- Extract to read -
There are circumstances when accelerating charged particles do seem to radiate to the surroundings for example there is synchrotron radiation, cyclotron radiation and our old favourite, Bremmstrahlung radiation. At first sight it might seem that to radiate the accelerating particles must be in unbound systems. However, every radiated photon moves from its emitter and to an absorber so could it be that every emitter absorber system through which a photon moves is a bound system? If so it could be that emitters radiate in relation to the surroundings and not independently of them.

Crumbs does that mean that my eyes are bound systems with the emitters of every photon that enters them? Definitely need to think this through more thoroughly.

Part 53.                      PARTICLE FIELD SYSTEMS

Particles and fields go together like pies go with mash. In the words of the old song, “you can’t have one without the other”. But what is the relationship between particles and fields? There are two main schemes each one based on a premise which is opposite to the premise of the other one.

  1. Particles are more fundamental than fields.

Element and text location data

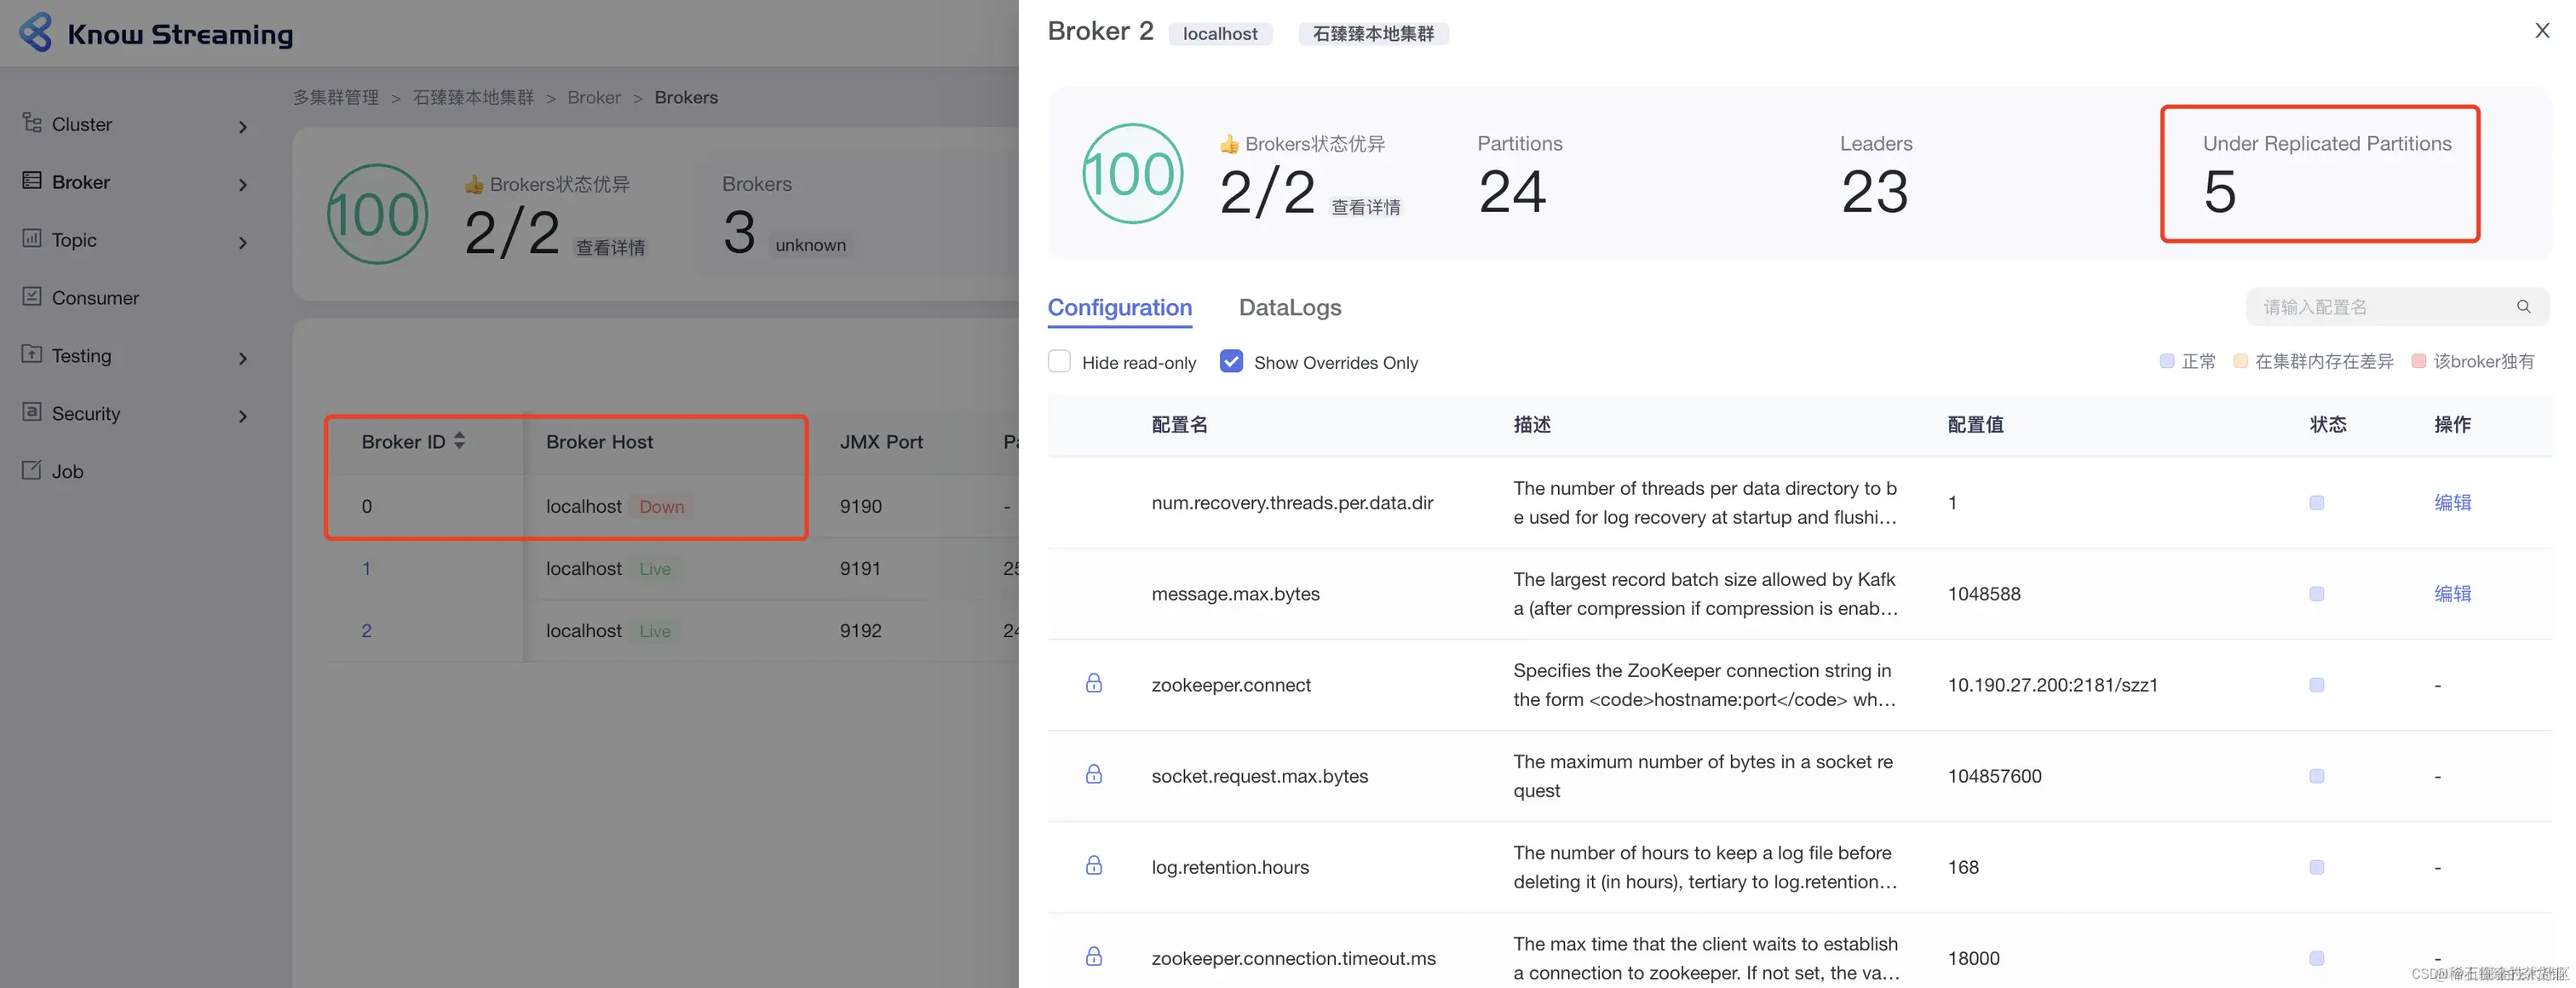Uncheck the Show Overrides Only checkbox

click(x=1231, y=362)
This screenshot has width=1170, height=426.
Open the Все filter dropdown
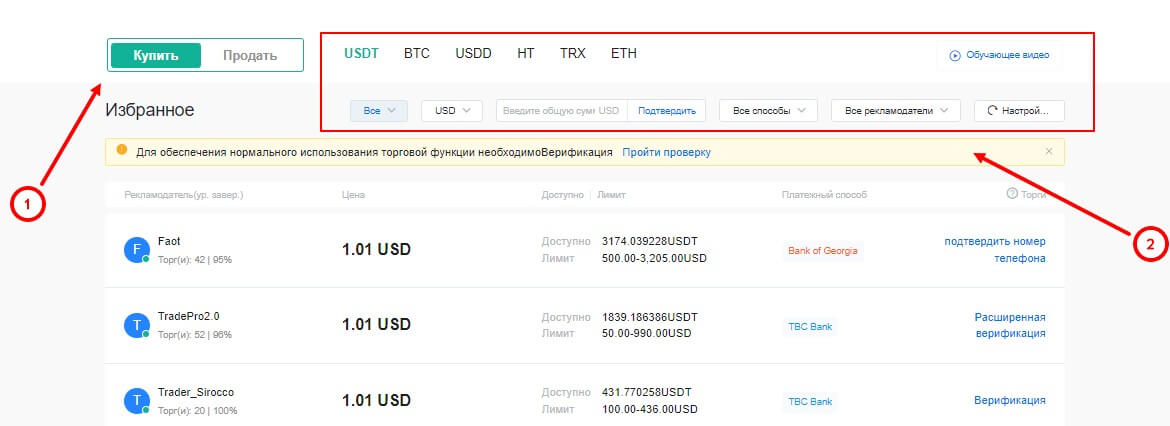(379, 110)
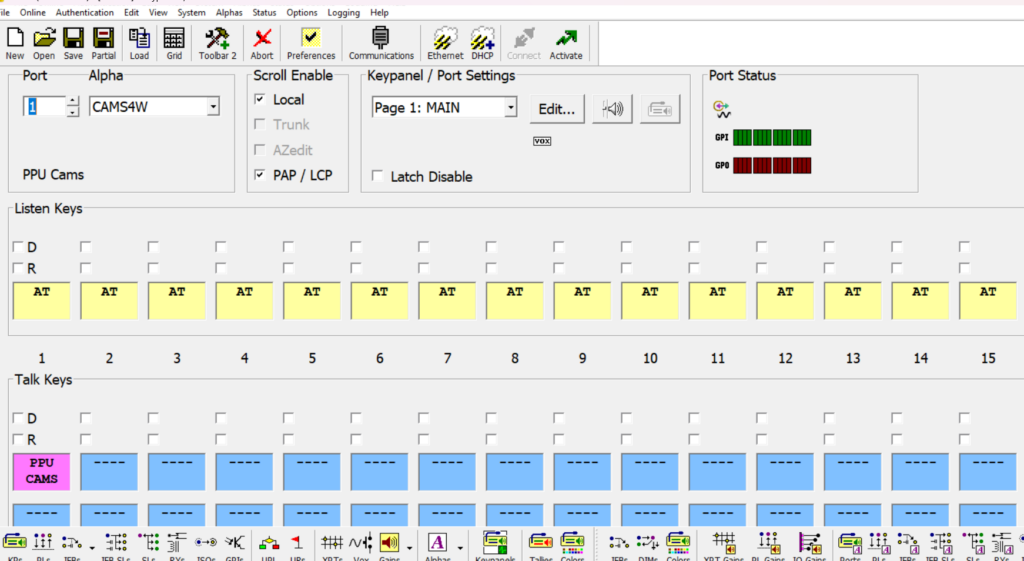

- Set exercise 1 -
Which types of radiation does the excerpt on particles and radiation name as examples of accelerating charged particles radiating to their surroundings?
- Set exercise 2 -
In the excerpt on particles and radiation, why is it suggested that every emitter-absorber system through which a photon moves could be a bound system?
- Set exercise 3 -
Do these statements agree with the excerpt on particles and radiation? (a) The relationship between particles and fields is described by two main schemes whose premises are opposite to each other. (b) The writer treats the question about eyes being bound systems as settled. (c) The first scheme listed holds that fields are more fundamental than particles.

- Task result 1 -
Synchrotron radiation, cyclotron radiation, and Bremmstrahlung radiation.

- Task result 2 -
It is suggested because every radiated photon moves away from its emitter and on to an absorber. From this, the excerpt suggests that emitters might radiate in relation to their surroundings rather than independently of them.

- Task result 3 -
(a) Yes: "There are two main schemes each one based on a premise which is opposite to the premise of the other one."
(b) No: "Definitely need to think this through more thoroughly."
(c) No: "Particles are more fundamental than fields."